EXERCISE INSTRUCTIONS: The reply should be an exact repeat of the listing, with no pictures in it.
[RECORDS PROVIDED]
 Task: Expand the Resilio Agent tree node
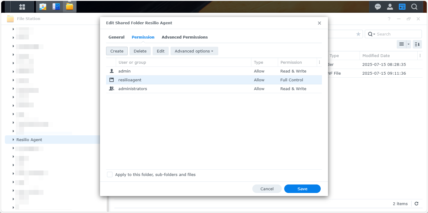13,140
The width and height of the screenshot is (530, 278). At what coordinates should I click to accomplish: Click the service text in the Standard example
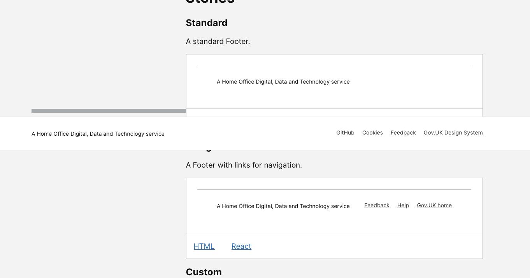point(283,82)
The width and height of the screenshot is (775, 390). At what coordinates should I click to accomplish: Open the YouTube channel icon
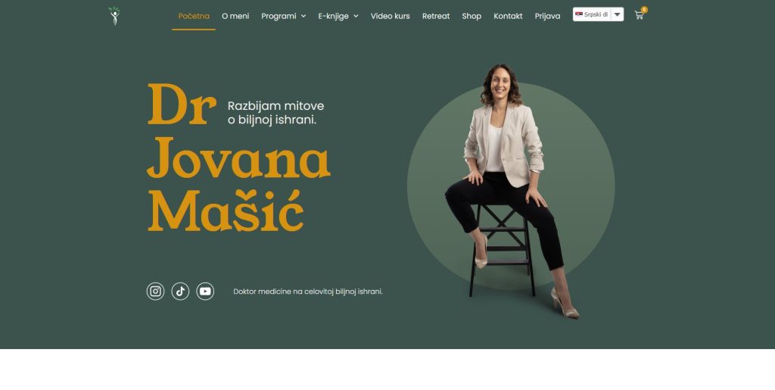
[/RECORDS PROVIDED]
ANSWER TO THIS TASK:
 Task: Expand the Resilio Agent tree node
13,140
The width and height of the screenshot is (530, 278). At what coordinates should I click to accomplish: Click the service text in the Standard example
point(283,82)
The width and height of the screenshot is (775, 390). At what coordinates should I click to accomplish: Open the YouTube channel icon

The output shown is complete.